[Collected data]
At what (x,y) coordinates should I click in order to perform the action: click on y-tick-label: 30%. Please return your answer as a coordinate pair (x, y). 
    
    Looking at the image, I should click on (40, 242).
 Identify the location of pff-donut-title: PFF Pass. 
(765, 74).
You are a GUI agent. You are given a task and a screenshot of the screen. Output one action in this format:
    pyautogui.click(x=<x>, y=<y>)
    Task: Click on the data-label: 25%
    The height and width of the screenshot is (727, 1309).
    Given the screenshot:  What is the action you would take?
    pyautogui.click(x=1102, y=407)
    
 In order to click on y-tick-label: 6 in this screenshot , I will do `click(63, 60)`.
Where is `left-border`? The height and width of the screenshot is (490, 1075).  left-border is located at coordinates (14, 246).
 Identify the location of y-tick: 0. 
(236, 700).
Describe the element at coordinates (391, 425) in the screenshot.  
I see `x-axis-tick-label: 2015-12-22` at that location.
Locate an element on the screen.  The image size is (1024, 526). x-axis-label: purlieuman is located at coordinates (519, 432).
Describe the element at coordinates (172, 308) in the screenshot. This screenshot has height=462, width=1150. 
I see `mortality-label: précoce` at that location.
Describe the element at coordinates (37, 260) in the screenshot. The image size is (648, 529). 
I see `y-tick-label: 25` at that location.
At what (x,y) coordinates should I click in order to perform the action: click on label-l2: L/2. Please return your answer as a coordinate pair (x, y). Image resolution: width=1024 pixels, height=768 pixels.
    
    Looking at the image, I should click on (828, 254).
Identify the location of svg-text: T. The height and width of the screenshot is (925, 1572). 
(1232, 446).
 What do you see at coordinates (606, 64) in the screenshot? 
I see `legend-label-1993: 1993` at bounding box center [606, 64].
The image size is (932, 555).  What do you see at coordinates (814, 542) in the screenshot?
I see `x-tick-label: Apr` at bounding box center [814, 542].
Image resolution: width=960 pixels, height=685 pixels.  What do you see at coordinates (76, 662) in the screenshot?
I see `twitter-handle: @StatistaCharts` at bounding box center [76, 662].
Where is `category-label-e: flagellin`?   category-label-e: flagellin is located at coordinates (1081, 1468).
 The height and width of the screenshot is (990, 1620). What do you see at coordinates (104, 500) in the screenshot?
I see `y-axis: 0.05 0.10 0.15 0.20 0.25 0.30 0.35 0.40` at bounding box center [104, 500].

=== EXERCISE AIM ===
Rewrite every line of the records above as a numbered list, leaving out the blank lines.

=== ANSWER SPACE ===
1. At what (x,y) coordinates should I click in order to perform the action: click on y-tick-label: 30%. Please return your answer as a coordinate pair (x, y). 
2.     Looking at the image, I should click on (40, 242).
3.  Identify the location of pff-donut-title: PFF Pass. 
4. (765, 74).
5. You are a GUI agent. You are given a task and a screenshot of the screen. Output one action in this format:
6.     pyautogui.click(x=<x>, y=<y>)
7.     Task: Click on the data-label: 25%
8.     The height and width of the screenshot is (727, 1309).
9.     Given the screenshot:  What is the action you would take?
10.     pyautogui.click(x=1102, y=407)
11.  In order to click on y-tick-label: 6 in this screenshot , I will do `click(63, 60)`.
12. Where is `left-border`? The height and width of the screenshot is (490, 1075).  left-border is located at coordinates (14, 246).
13.  Identify the location of y-tick: 0. 
14. (236, 700).
15. Describe the element at coordinates (391, 425) in the screenshot.  
16. I see `x-axis-tick-label: 2015-12-22` at that location.
17. Locate an element on the screen.  The image size is (1024, 526). x-axis-label: purlieuman is located at coordinates (519, 432).
18. Describe the element at coordinates (172, 308) in the screenshot. This screenshot has height=462, width=1150. 
19. I see `mortality-label: précoce` at that location.
20. Describe the element at coordinates (37, 260) in the screenshot. The image size is (648, 529). 
21. I see `y-tick-label: 25` at that location.
22. At what (x,y) coordinates should I click in order to perform the action: click on label-l2: L/2. Please return your answer as a coordinate pair (x, y). Image resolution: width=1024 pixels, height=768 pixels.
23.     Looking at the image, I should click on (828, 254).
24. Identify the location of svg-text: T. The height and width of the screenshot is (925, 1572). 
25. (1232, 446).
26.  What do you see at coordinates (606, 64) in the screenshot? 
27. I see `legend-label-1993: 1993` at bounding box center [606, 64].
28. The image size is (932, 555).  What do you see at coordinates (814, 542) in the screenshot?
29. I see `x-tick-label: Apr` at bounding box center [814, 542].
30. Image resolution: width=960 pixels, height=685 pixels.  What do you see at coordinates (76, 662) in the screenshot?
31. I see `twitter-handle: @StatistaCharts` at bounding box center [76, 662].
32. Where is `category-label-e: flagellin`?   category-label-e: flagellin is located at coordinates (1081, 1468).
33.  The height and width of the screenshot is (990, 1620). What do you see at coordinates (104, 500) in the screenshot?
34. I see `y-axis: 0.05 0.10 0.15 0.20 0.25 0.30 0.35 0.40` at bounding box center [104, 500].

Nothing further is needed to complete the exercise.